Genius Interviews
Jupiter Phaeton - Interview 2023
Jupiter Phaeton est autrice indépendante. Elle fait entrer ses lecteurs dans des univers de fantasy, d’urban fantasy mais aussi de feel-good, elle est connue pour ses fins à suspense, d’où son surnom « d’autrice machiavélique ». Ses titres se classent régulièrement à la première place de toute la boutique Amazon Kindle France. Elle dédie également une partie de son temps pour aider les auteurs à vivre de leur plume. Notamment via Amazon KDP qu’elle maîtrise sur le bout des doigts.

Commençons par la présentation : quel âge as-tu et dans quelle région vis-tu ?
J’ai 30 ans, j’ai déménagé en Dordogne, près de Bergerac, au fin fond de la France, en septembre dernier.

D’où vient cette passion pour les pandas ?
Eh bien en fait, je ne suis pas spécialement passionnée par les pandas. Je fais régulièrement ce que j’appelle des « névroses de l’internet ». Quand un sujet titille ma curiosité, je fonce lire tout ce que je peux dessus pour répondre à mes interrogations du type « combien de poils y a-t-il sur un ours polaire ? » ou encore « pourquoi les pandas mangent des bambous ? ».

Pour le coup, les pandas, c’est parce que je faisais des recherches sur les ours, pour une scène spécifique du tome 1 de Kacy Matthews. J’ai alors découvert que dans la famille des ursidés (les ours), il y a… les pandas ! Eh oui, les pandas sont des ours, chose que j’ignorais alors. De fil en aiguille, j’ai commencé à dérouler la page Wikipedia des pandas géants, j’ai appris plein de choses, notamment qu’ils mangent vingt kilos de bambous par jour. Dingue, hein ? (oui ok je suis la seule à m’émerveiller de ce fait)

J’ai donc décidé que si un jour il y avait pénurie de bambous sur la planète, les pandas deviendraient des tueurs à gages, parce qu’ils seraient grave en manque de bambous, tu vois ? Ils tomberaient du côté obscur de la force. J’ai donc inventé l’expression « Nom d’un panda sans bambou ! » et je l’ai intégrée à la série Archibald Skye.

Depuis, tout le monde pense que je suis extrêmement passionnée par les pandas. Je les aime bien, ils sont trop choupis, hein. Mais non, je ne suis pas passionnée par les pandas ! Je suis juste passionnée par… tout.

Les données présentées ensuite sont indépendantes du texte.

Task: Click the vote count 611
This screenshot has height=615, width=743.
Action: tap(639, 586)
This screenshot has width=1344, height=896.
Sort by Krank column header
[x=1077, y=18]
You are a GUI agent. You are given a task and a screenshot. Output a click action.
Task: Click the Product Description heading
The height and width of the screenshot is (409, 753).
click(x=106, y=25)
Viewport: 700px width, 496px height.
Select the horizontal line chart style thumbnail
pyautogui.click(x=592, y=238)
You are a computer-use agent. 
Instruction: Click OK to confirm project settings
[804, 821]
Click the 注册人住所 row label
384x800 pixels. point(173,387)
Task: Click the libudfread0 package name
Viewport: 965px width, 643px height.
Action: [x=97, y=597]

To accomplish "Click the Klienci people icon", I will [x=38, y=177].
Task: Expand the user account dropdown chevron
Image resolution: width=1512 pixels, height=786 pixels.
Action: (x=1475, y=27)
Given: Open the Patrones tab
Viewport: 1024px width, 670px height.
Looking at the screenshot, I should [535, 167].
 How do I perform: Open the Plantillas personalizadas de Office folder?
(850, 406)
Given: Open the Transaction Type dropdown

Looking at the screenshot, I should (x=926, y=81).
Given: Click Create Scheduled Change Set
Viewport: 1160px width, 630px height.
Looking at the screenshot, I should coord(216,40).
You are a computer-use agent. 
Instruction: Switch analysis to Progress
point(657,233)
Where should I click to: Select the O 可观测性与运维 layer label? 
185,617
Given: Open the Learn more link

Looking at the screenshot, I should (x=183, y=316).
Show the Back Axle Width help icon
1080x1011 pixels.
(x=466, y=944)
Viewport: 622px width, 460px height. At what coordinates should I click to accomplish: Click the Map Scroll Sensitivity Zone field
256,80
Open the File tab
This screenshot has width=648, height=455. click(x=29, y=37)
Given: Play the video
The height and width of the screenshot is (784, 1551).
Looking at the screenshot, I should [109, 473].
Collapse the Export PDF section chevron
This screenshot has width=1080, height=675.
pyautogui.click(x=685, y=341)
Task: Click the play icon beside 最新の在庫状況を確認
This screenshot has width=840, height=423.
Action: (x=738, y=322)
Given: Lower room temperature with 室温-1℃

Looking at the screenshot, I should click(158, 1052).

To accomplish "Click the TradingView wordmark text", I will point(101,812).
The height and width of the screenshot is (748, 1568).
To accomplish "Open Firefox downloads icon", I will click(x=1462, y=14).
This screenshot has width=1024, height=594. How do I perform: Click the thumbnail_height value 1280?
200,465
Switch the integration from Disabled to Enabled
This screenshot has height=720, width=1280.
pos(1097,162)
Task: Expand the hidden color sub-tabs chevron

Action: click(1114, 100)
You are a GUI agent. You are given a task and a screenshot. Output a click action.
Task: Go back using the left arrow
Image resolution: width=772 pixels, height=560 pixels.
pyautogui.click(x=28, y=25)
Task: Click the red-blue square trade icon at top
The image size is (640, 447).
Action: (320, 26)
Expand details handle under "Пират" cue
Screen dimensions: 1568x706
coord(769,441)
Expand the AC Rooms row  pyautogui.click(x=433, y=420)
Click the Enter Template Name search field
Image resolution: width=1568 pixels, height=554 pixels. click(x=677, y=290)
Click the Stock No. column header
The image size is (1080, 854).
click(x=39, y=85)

Tu as renoncé à un CDI pour te lancer dans l’écriture. Qu’est-ce qui t’a convaincue de sauter le pas ?
Je savais que je voulais devenir écrivain et que je voulais en faire mon métier. Je me suis dit que je ne me donnais pas toutes les chances tant que je n’essayais pas de faire ça à temps plein, alors j’ai tenté ma chance ! Je préférais essayer, quitter à me planter, que de me poser la question toute ma vie : « et si j’avais essayé ? ».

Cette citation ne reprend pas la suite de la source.